Le Burkina donne le top départ pour le testing
L’UA/CIEFFA dans son approche de développer des stratégies et des initiatives en vue de promouvoir l’éducation des filles et la formation des femmes sur le continent a élaboré un guide pour la prise en compte du genre et des droits humains dans les systèmes éducatifs africains. Autour de ce guide il y a eu plusieurs rencontres et réunions, non seulement pour l’enrichir et le rendre intelligible, mais aussi pour requérir auprès des partenaires financiers et techniques un accompagnement nécessaire pour sa mise en œuvre dans les pays.
C’est dans la logique des rencontres préparatoires de l’expérimentation du guide et en vue d’une nécessaire implication des différents acteurs et actrices de l’éducation que s’est tenu du lundi 28 septembre au 1er octobre 2009 à Ouagadougou un atelier de formation qui a regroupé, des enseignants, des parents d’élèves, des planificateurs, des conseillers d’éducation et d’orientation scolaire, des directeurs de l’éducation, des chefs d’établissement, des Directeurs provinciaux, et régionaux des Ministères de l’Enseignement de Base et de l’Alphabétisation (MEBA), des Enseignements Secondaire, Supérieur et de la Recherche scientifique( MESSRS), de l’Action Sociale et de la Solidarité Nationale (MASSN en charge de la petite enfance) des régions concernées par l’expérimentation du guide au Burkina. Cet atelier de formation qui est une activité Pays, conduite et coordonnée par la consultante pays du projet d’expérimentation au Burkina Faso, marque le top départ du processus de cette expérimentation/testing du guide dans ce pays.

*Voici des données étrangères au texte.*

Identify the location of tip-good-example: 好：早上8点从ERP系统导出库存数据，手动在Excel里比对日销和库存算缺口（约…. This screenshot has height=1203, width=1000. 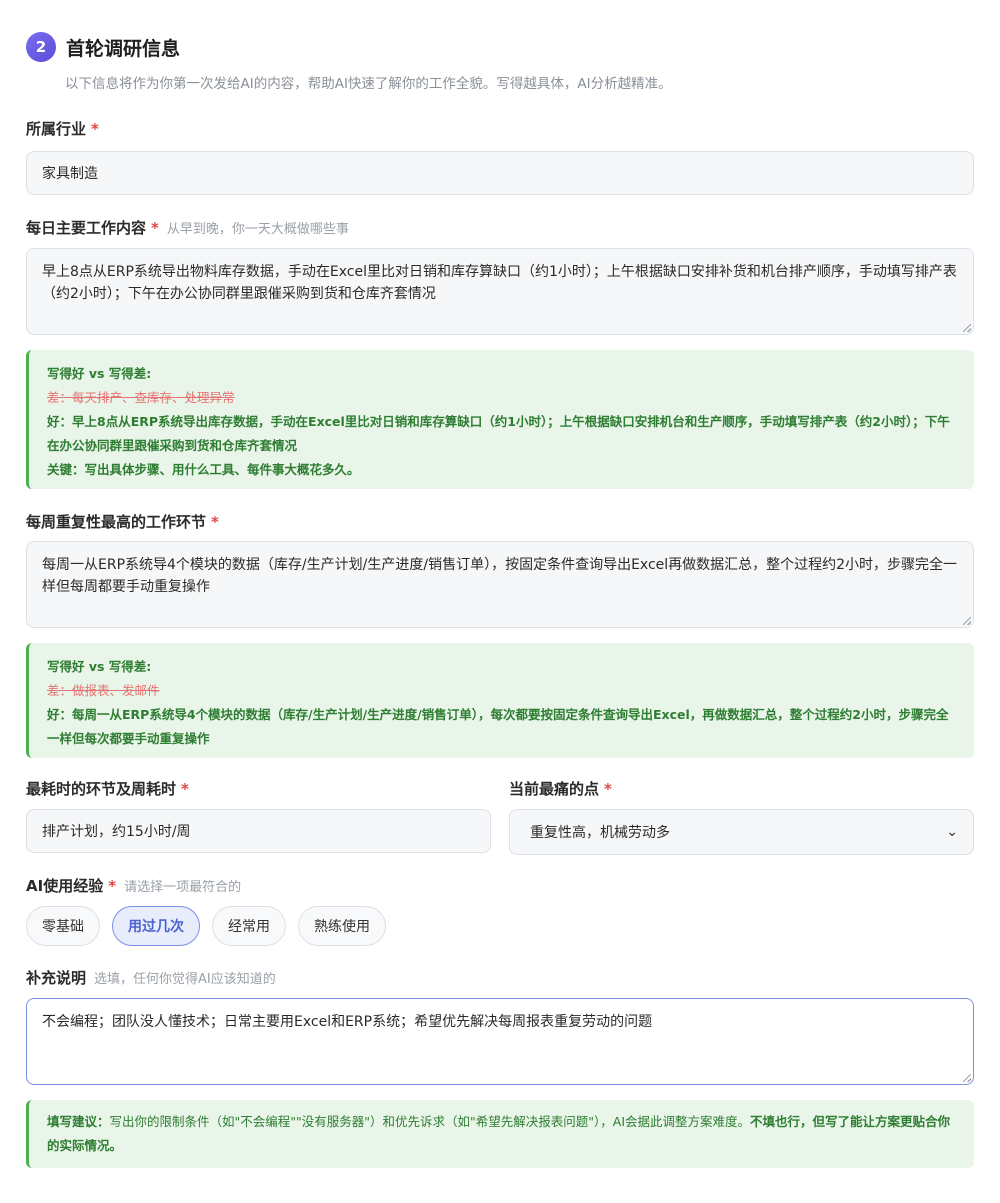
(498, 434).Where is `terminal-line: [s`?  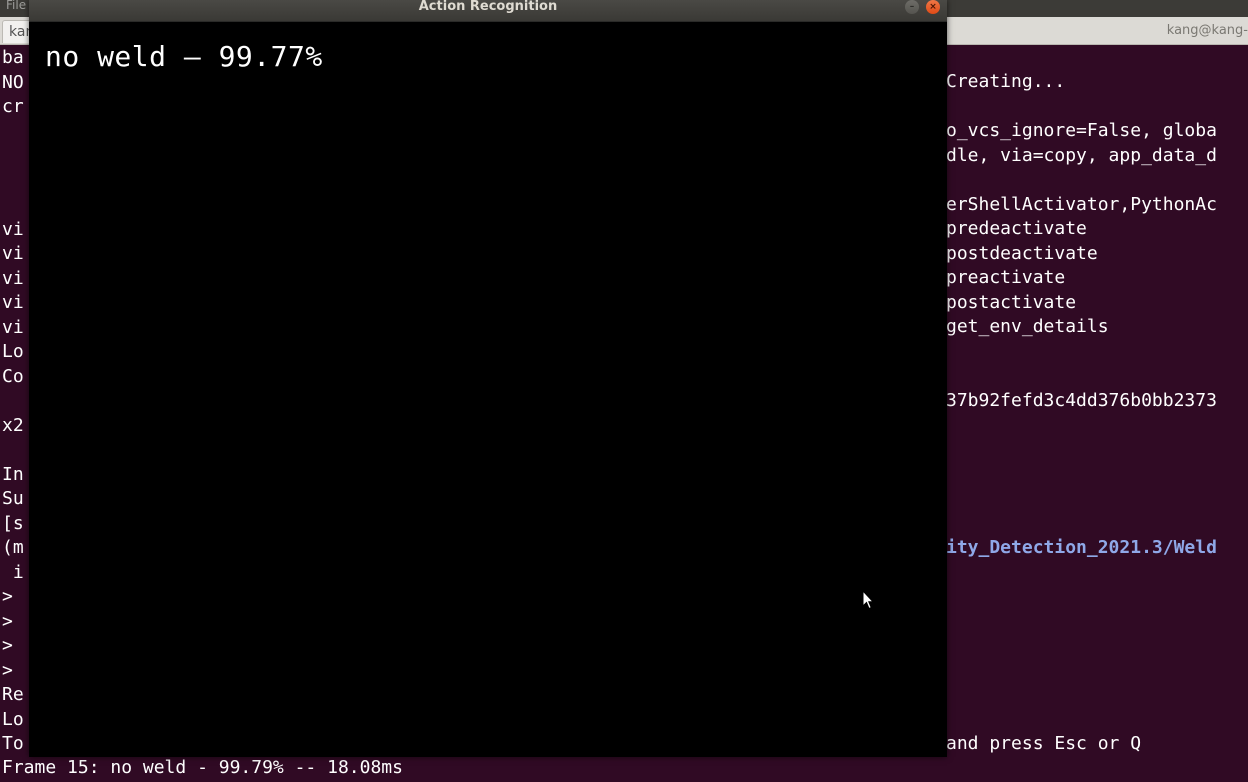
terminal-line: [s is located at coordinates (13, 523).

Au cours de cet atelier de formation il s’est agi surtout d’aider les participants et les participantes à s’approprier les concepts fondamentaux du guide que sont le genre et les droits humains, et de déterminer leurs liens avec l’éducation afin de leur permettre d’avoir la même compréhension du contenu du guide mais aussi et surtout de faciliter l’intégration de ces concepts dans leur comportement de tous les jours et particulièrement dans leur travail sur le terrain. Cette rencontre de travail préparée et organisée par Mme Bernadette Sanou/Dao, la consultante pays, avec l’accompagnement de l’UA/CIEFFA a permis aux acteurs et actrices de l’éducation de passer en revue le guide avant sa mise en œuvre sur le terrain. Prenant la parole au nom des ministres Burkinabé en charge de l’éducation, Mme Sanou a salué la tenue de cet atelier de formation. Elle s’est réjouie du choix des thèmes et des concepts de la formation : « Le genre et les droits humains figurent parmi les thèmes émergents retenus au niveau du secteur de l’éducation pour être intégrés dans les programmes d’enseignement. C’est donc dire que toute initiative pouvant contribuer à faire mieux connaître ces concepts est forcément la bienvenue pour nous ».
La mission de ces acteurs sur le terrain faut-il le rappeler, est délicate en ce sens qu’elle vise à : « vaincre les préjugés basés sur le sexe qui sont prédominants dans les attitudes et les comportements des enseignants (e)s, des parents et de la société dans son ensemble, ainsi que les stéréotypes véhiculés par les manuels et les programmes » comme l’a relevé Mme la Coordonnatrice de l’UA/CIEFFA dans son allocution à l’ouverture des travaux. D’importantes communications, dont l’une portant sur genre et éducation et l’autre sur droits et éducation ont été développées par des spécialistes pendant les quatre jours qu’ont duré les travaux. Ces différentes communications soutenues par une présentation du contenu du guide et de l’UA/CIEFFA ont eu pour objectif de donner à l’ensemble des acteurs et actrices du guide une meilleure appropriation de ce qu’il convient d’appeler maintenant leur document de main. En attendant le bilan à mi parcours de la mise en œuvre du guide sur le terrain, les participants et participantes se sont engagé(e)s à travers une résolution de mettre en œuvre le guide dans leurs activités quotidiennes.
Mme Aminata Elisabeth Ouédraogo/Bancé, à la clôture des travaux a nom des autorités en charge de l’Education du pays empêchés, exprimé toute sa satisfaction aux participants et participantes et les a félicité pour l’appropriation qu’ils/elles ont fait des concepts fondamentaux du guide. Elle a réitéré sa gratitude à l’Organisation Internationale de la Francophonie (OIF) pour avoir permis d’engager le projet de l’expérimentation dans quatre pays de l’Afrique de l’Ouest (Burkina, Ghana, Mali et Niger) et aux Fonds Communs Genre du Burkina d’avoir permis la concrétisation de l’expérimentation au niveau national.